Directions for this task:
Each entry is to be retyped exactly as it stands.

Records for this task:
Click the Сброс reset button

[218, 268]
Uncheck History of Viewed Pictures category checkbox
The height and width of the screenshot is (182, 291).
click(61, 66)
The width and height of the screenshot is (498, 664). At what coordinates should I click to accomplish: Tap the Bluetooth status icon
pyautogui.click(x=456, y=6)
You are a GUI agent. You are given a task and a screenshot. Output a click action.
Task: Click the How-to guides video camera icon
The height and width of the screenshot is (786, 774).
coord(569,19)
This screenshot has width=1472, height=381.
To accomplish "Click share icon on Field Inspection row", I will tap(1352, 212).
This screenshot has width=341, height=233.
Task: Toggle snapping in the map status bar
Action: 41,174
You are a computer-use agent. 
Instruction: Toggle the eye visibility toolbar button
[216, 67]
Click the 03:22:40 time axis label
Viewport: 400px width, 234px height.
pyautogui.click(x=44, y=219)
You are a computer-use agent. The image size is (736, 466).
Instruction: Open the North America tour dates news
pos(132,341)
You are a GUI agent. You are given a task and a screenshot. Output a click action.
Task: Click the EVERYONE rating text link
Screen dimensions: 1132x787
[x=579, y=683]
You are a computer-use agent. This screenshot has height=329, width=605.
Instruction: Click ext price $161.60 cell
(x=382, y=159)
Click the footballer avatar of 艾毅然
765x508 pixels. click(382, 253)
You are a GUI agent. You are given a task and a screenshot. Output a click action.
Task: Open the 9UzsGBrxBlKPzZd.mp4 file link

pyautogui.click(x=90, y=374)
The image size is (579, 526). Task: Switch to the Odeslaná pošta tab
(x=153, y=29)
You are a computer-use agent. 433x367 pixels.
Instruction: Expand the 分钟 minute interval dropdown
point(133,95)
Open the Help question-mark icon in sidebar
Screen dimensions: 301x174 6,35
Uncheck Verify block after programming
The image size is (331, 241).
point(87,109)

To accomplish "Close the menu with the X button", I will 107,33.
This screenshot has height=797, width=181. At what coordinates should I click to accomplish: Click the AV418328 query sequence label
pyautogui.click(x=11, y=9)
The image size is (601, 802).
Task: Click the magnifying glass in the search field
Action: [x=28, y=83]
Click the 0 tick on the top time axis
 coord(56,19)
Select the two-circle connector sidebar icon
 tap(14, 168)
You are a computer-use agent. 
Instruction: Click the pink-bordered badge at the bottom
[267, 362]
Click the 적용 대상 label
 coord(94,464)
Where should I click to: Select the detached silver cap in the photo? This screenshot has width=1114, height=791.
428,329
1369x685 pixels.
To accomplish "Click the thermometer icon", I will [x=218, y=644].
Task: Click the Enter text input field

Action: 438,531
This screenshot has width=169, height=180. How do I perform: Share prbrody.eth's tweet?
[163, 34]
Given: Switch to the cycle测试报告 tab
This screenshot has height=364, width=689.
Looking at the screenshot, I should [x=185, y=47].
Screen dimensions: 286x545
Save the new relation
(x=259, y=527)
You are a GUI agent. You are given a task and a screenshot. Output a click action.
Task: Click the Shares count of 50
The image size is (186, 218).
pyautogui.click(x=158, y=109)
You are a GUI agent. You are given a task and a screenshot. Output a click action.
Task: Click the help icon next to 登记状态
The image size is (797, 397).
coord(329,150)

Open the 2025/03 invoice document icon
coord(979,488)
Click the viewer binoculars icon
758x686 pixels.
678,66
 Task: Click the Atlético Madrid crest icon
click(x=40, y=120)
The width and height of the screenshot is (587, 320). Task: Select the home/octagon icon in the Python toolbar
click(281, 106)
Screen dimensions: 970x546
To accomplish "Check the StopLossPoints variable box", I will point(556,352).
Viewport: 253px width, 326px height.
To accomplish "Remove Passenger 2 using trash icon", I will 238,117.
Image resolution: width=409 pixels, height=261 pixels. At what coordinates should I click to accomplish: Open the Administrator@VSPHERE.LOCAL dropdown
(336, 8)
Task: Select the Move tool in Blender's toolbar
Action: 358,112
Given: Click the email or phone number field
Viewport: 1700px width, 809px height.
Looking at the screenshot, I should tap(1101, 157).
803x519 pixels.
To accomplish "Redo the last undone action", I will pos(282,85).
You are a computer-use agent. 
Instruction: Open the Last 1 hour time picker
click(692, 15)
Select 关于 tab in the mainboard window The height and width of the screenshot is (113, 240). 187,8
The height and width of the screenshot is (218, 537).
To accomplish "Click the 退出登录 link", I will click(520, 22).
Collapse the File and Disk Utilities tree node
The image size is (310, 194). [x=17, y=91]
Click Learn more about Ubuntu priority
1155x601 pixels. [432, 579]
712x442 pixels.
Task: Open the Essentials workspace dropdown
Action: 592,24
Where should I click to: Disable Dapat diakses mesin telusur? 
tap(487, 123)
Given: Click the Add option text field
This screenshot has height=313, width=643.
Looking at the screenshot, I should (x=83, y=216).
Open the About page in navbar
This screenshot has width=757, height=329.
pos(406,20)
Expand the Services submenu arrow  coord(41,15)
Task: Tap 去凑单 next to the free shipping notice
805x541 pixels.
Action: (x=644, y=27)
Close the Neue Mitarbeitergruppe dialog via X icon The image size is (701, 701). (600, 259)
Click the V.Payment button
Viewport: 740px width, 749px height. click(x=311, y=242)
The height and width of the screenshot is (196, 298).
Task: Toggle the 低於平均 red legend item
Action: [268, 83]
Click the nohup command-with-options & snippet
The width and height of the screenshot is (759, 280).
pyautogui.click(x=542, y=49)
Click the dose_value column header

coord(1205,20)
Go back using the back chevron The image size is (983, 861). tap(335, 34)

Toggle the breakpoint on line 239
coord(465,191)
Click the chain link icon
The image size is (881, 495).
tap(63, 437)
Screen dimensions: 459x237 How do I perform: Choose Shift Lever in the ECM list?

Answer area:
Click the Сброс reset button

[218, 268]
Uncheck History of Viewed Pictures category checkbox
The height and width of the screenshot is (182, 291).
click(61, 66)
The width and height of the screenshot is (498, 664). At what coordinates should I click to accomplish: Tap the Bluetooth status icon
pyautogui.click(x=456, y=6)
You are a GUI agent. You are given a task and a screenshot. Output a click action.
Task: Click the How-to guides video camera icon
The height and width of the screenshot is (786, 774).
coord(569,19)
This screenshot has width=1472, height=381.
To accomplish "Click share icon on Field Inspection row", I will tap(1352, 212).
This screenshot has width=341, height=233.
Task: Toggle snapping in the map status bar
Action: 41,174
You are a computer-use agent. 
Instruction: Toggle the eye visibility toolbar button
[216, 67]
Click the 03:22:40 time axis label
Viewport: 400px width, 234px height.
pyautogui.click(x=44, y=219)
You are a computer-use agent. The image size is (736, 466).
Instruction: Open the North America tour dates news
pos(132,341)
You are a GUI agent. You are given a task and a screenshot. Output a click action.
Task: Click the EVERYONE rating text link
Screen dimensions: 1132x787
[x=579, y=683]
You are a computer-use agent. This screenshot has height=329, width=605.
Instruction: Click ext price $161.60 cell
(x=382, y=159)
Click the footballer avatar of 艾毅然
765x508 pixels. click(382, 253)
You are a GUI agent. You are given a task and a screenshot. Output a click action.
Task: Open the 9UzsGBrxBlKPzZd.mp4 file link

pyautogui.click(x=90, y=374)
The image size is (579, 526). Task: Switch to the Odeslaná pošta tab
(x=153, y=29)
You are a computer-use agent. 433x367 pixels.
Instruction: Expand the 分钟 minute interval dropdown
point(133,95)
Open the Help question-mark icon in sidebar
Screen dimensions: 301x174 6,35
Uncheck Verify block after programming
The image size is (331, 241).
point(87,109)

To accomplish "Close the menu with the X button", I will 107,33.
This screenshot has height=797, width=181. At what coordinates should I click to accomplish: Click the AV418328 query sequence label
pyautogui.click(x=11, y=9)
The image size is (601, 802).
Task: Click the magnifying glass in the search field
Action: [x=28, y=83]
Click the 0 tick on the top time axis
 coord(56,19)
Select the two-circle connector sidebar icon
 tap(14, 168)
You are a computer-use agent. 
Instruction: Click the pink-bordered badge at the bottom
[267, 362]
Click the 적용 대상 label
 coord(94,464)
Where should I click to: Select the detached silver cap in the photo? This screenshot has width=1114, height=791.
428,329
1369x685 pixels.
To accomplish "Click the thermometer icon", I will [x=218, y=644].
Task: Click the Enter text input field

Action: 438,531
This screenshot has width=169, height=180. How do I perform: Share prbrody.eth's tweet?
[163, 34]
Given: Switch to the cycle测试报告 tab
This screenshot has height=364, width=689.
Looking at the screenshot, I should [x=185, y=47].
Screen dimensions: 286x545
Save the new relation
(x=259, y=527)
You are a GUI agent. You are given a task and a screenshot. Output a click action.
Task: Click the Shares count of 50
The image size is (186, 218).
pyautogui.click(x=158, y=109)
You are a GUI agent. You are given a task and a screenshot. Output a click action.
Task: Click the help icon next to 登记状态
The image size is (797, 397).
coord(329,150)

Open the 2025/03 invoice document icon
coord(979,488)
Click the viewer binoculars icon
758x686 pixels.
678,66
 Task: Click the Atlético Madrid crest icon
click(x=40, y=120)
The width and height of the screenshot is (587, 320). Task: Select the home/octagon icon in the Python toolbar
click(281, 106)
Screen dimensions: 970x546
To accomplish "Check the StopLossPoints variable box", I will point(556,352).
Viewport: 253px width, 326px height.
To accomplish "Remove Passenger 2 using trash icon", I will 238,117.
Image resolution: width=409 pixels, height=261 pixels. At what coordinates should I click to accomplish: Open the Administrator@VSPHERE.LOCAL dropdown
(336, 8)
Task: Select the Move tool in Blender's toolbar
Action: 358,112
Given: Click the email or phone number field
Viewport: 1700px width, 809px height.
Looking at the screenshot, I should tap(1101, 157).
803x519 pixels.
To accomplish "Redo the last undone action", I will pos(282,85).
You are a computer-use agent. 
Instruction: Open the Last 1 hour time picker
click(692, 15)
Select 关于 tab in the mainboard window The height and width of the screenshot is (113, 240). 187,8
The height and width of the screenshot is (218, 537).
To accomplish "Click the 退出登录 link", I will click(520, 22).
Collapse the File and Disk Utilities tree node
The image size is (310, 194). [x=17, y=91]
Click Learn more about Ubuntu priority
1155x601 pixels. [432, 579]
712x442 pixels.
Task: Open the Essentials workspace dropdown
Action: 592,24
Where should I click to: Disable Dapat diakses mesin telusur? 
tap(487, 123)
Given: Click the Add option text field
This screenshot has height=313, width=643.
Looking at the screenshot, I should (x=83, y=216).
Open the About page in navbar
This screenshot has width=757, height=329.
pos(406,20)
Expand the Services submenu arrow  coord(41,15)
Task: Tap 去凑单 next to the free shipping notice
805x541 pixels.
Action: (x=644, y=27)
Close the Neue Mitarbeitergruppe dialog via X icon The image size is (701, 701). (600, 259)
Click the V.Payment button
Viewport: 740px width, 749px height. click(x=311, y=242)
The height and width of the screenshot is (196, 298).
Task: Toggle the 低於平均 red legend item
Action: [268, 83]
Click the nohup command-with-options & snippet
The width and height of the screenshot is (759, 280).
pyautogui.click(x=542, y=49)
Click the dose_value column header

coord(1205,20)
Go back using the back chevron The image size is (983, 861). tap(335, 34)

Toggle the breakpoint on line 239
coord(465,191)
Click the chain link icon
The image size is (881, 495).
tap(63, 437)
Screen dimensions: 459x237 How do I perform: Choose Shift Lever in the ECM list?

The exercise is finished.